Ce qui distingue la laisse médiévale de la strophe, c'est que le nombre de vers n'est pas strictement défini. L'unité d'une laisse est déterminée par l'assonance[1] et, sans doute, à l'oral, par la mélodie. Lorsque l'assonance et la mélodie changent, on entre dans une nouvelle laisse.
La première manifestation de cette versification se trouve très probablement dans Lo Poema de Boecis, poème occitan du début du XIe siècle. Elle devient ensuite la marque des chansons de geste en ancien français.
La laisse est isométrique, c'est-à-dire que tous les vers de la laisse ont le même nombre de syllabes.
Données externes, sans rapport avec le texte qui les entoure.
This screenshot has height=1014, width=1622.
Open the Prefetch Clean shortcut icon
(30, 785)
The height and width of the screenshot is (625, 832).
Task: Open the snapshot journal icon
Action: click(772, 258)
La plus grande partie des chansons de geste sont en décasyllabes. Mais on en trouve aussi en octosyllabes ou en alexandrins[2].
Le nombre de vers d'une laisse varie considérablement d'une chanson à une autre. Dans la Chanson de Roland, une laisse compte en moyenne 14 vers ; dans le Couronnement de Louis, la moyenne est de 43[3]. Elle varie aussi beaucoup à l'intérieur d'une même chanson : dans le Moniage Guillaume, la laisse la plus courte comporte 7 vers, tandis que la plus longue en compte 191[3].